• atlantic-trivia-2_orig.jpg
    Atlantic High school at the Palm beach Post High school Journalism 2017 event. (From the left ) Megan Cortes, Caden DeLisa, Gerard Kassi (me), Ria Reddy, Derek Shavell, and Rebecca Radic (our teacher).

Goodbye journalism

in Campus Life by

When I joined journalism at the beginning of the school year, the class (which was in the library) consisted of three students. Although it was a small (a very small) group, there was obvious interest in the subject of writing. My interest in that skill is the reason why I joined in the class first place: I wanted to be a better writer.

The first few weeks of the class I was taught how to write in a journalistic matter. Since there was nothing in place for us to publish any articles, our teacher, Rebecca Radic, had to make a website herself so that we could publish on it. When we started writing articles, I wasn’t close to being a good writer, but our editor in chief, Derek Shavel, who was also a student in the class, encouraged me and taught me how to better articulate myself when writing.

Our teacher, Mrs. Radic did not have a degree in journalism but her love for the this small journalism class showed whenever she taught; she really wanted us to be better writers. The journalism program in Atlantic High School was not going to be a thing without her.

The learning environment that was journalism wasted no time teaching me something everyday, and that was mostly due to Mrs. Radic and Derek. They were patient and cared deeply about my improvement. The more time went by, the more progress I made in my writing. I had to write an article every week, and I always looked forward to it. My love for writing increased to a substantial amount, and I am very grateful.

On April 27, journalism students were invited to a gathering by the Palm Beach Post to “honor excellence in High School Journalism.” I sat with the group at a half filled table with a piece of paper saying our school’s name, waiting for it to be mentioned, only to be disappointed. Atlantic High School did not win anything, no honorable mention… nothing. As I walked out of the building, I felt really sad that we did not win, but never I have I ever regretted being part of journalism. This feeling echoes my sentiments towards leaving journalism and ending my time in high school.

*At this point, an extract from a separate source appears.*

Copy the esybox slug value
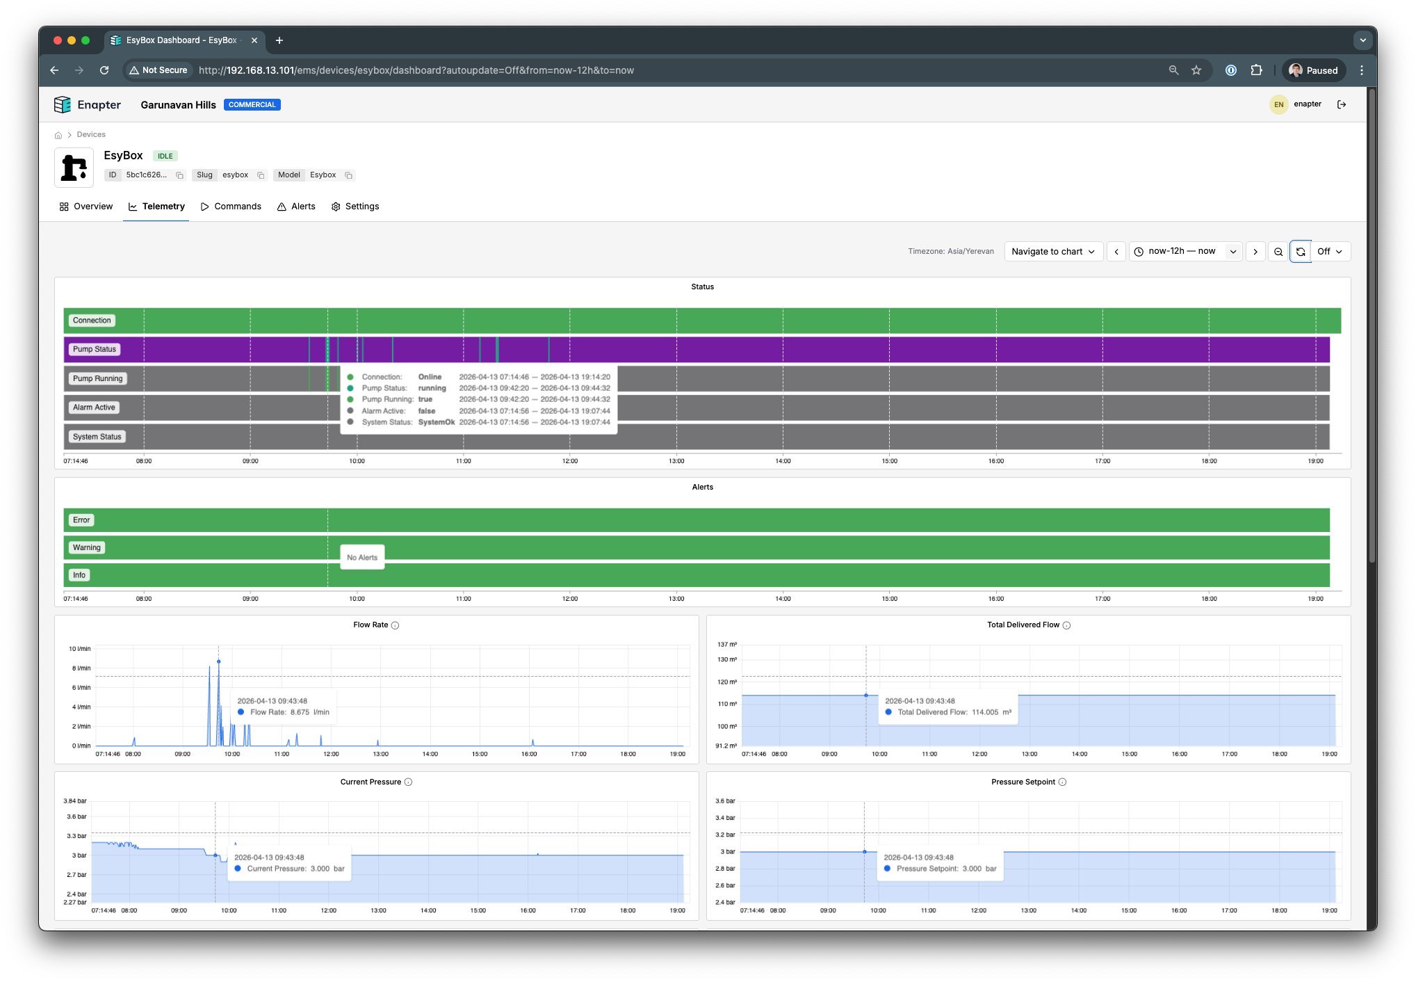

I’m a staff writer for The Squall and this is my first year in journalism class. I’m a senior here at Atlantic. Writing has always been a passion of mine, so when I came across a class that would allow me to do a lot of it, I automatically took it. Every time I am around the people who are as passionate for this project as I am, it only makes me enjoy my time more. When I graduate, I plan on becoming an English major or an architecture major, depending on how I’m feeling the day I’m choosing.